[Ads-l] Kazoo and Bazooka

Peter Reitan pjreitan at HOTMAIL.COM
Mon May 1 19:58:09 UTC 2017


I recently mentioned kazoo and bazooka in a thread about made up words.

http://listserv.linguistlist.org/pipermail/ads-l/2017-April/147475.html


I believe that both words are derived, or influenced by, the slang word, "bazoo."


In the late-1800s, to "toot" or "blow" one's "bazoo" was to brag.  "Bazoo" also referred to any wind instrument, especially when loud or poorly played.  A man named Warren Frost appears to have coined the word "kazoo" when he patented his version of what we now call a kazoo in 1882.  "Kazoo" went viral in 1884, when someone appears to have started manufacturing and marketing them in mass quantities.
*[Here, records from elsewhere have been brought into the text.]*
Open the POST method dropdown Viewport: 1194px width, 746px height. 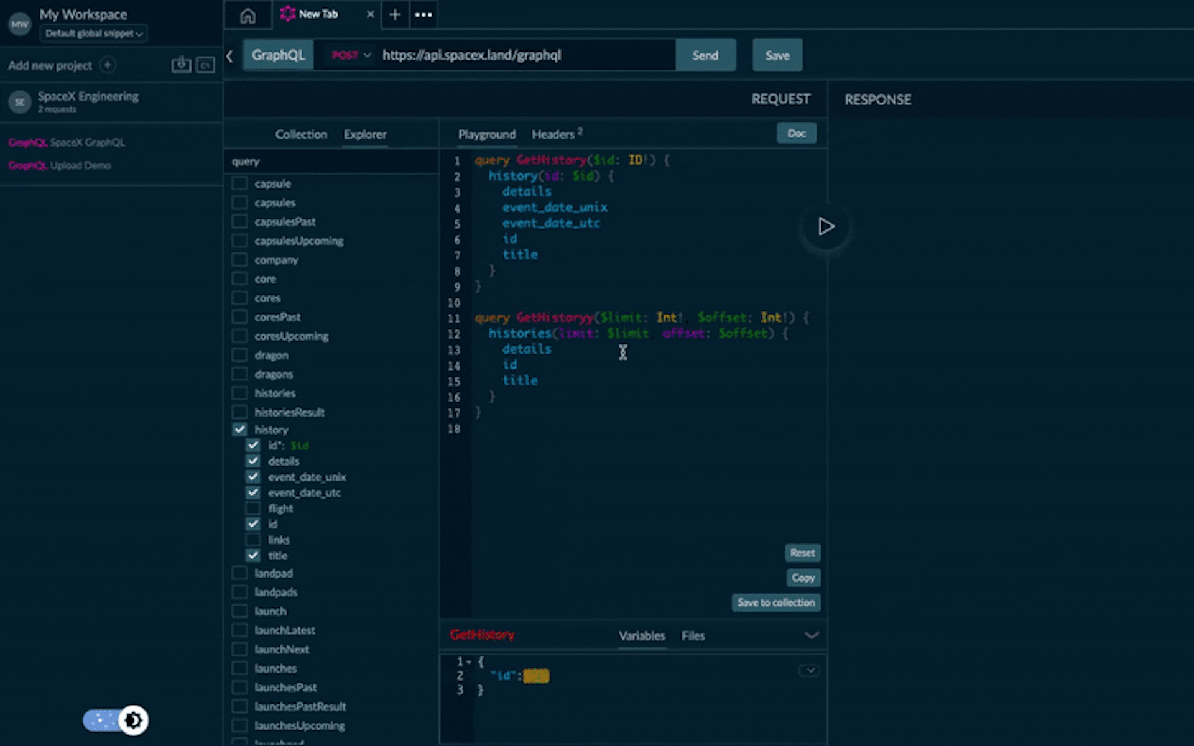click(351, 55)
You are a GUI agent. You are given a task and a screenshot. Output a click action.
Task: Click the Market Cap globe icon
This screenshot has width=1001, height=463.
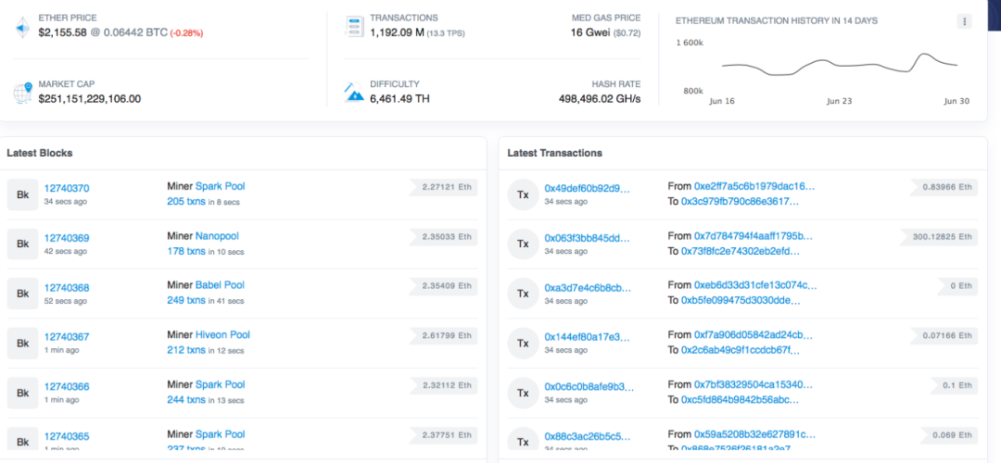[22, 92]
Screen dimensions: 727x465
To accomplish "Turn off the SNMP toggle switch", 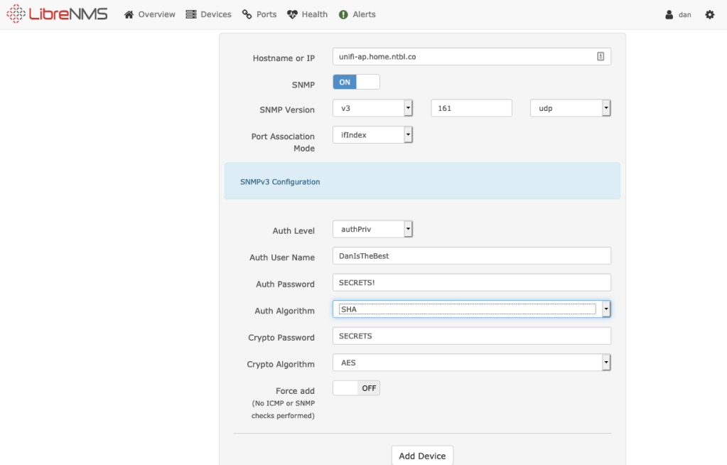I will tap(356, 82).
Barry Popik posted the earliest example of "kazoo" from July 1884 in 2002.

http://listserv.linguistlist.org/pipermail/ads-l/2002-November/027189.html


Apart from the patent, which was filed in 1882, I found one apparently unrelated use of "kazoo" from a book that appears to have been written in 1882.


In the context of the book, the word referred to an extended binge or protracted party weekend:

“Kazoo’s new, isn’t it?” says he. “What’s a kazoo?”

“Oh, a regular bump.” Says Whopper.

“A ‘reeling ripe,’ you know,” says Mixer.

“A protracted bust,” murmurs Little Jake, persistently ignoring the renewed emptiness of the glasses, though it is emphatically his turn.

O. N. Looker (pseudonym), Naughty New York, or, The Apron Strings Relaxed: a Novel of the Period; being a truthful narrative of a weeks jollification of three young benedicts, New York, American News Co., 1982, page 12.

A man named Bob Burns coined "bazooka" for a home-made trombone of his own invention in 1918.  The hand-held Army rocket launcher of the same name was named for its similarity to Bob Burns' bazooka.  It was already called a bazooka when it was first hinted at in print, when reporters were given a demonstration of a number of secret weapons:

"There is one weapon which, with typical Yankee impudence, already has been nicknamed the “Bazooka,” because of its resemblance to Comedian Bob Burns’ famous musical instrument."

Detroit Free Press, January 1, 1943.


But Gazooka had been a word for at least a decade before, and the word "Bazooka" even showed up as the name of a large fish as early as 1904, so Burns could have named his instrument after "bazoo" and "kazoo" or borrowed the word from its earlier sense, or been influenced by several things.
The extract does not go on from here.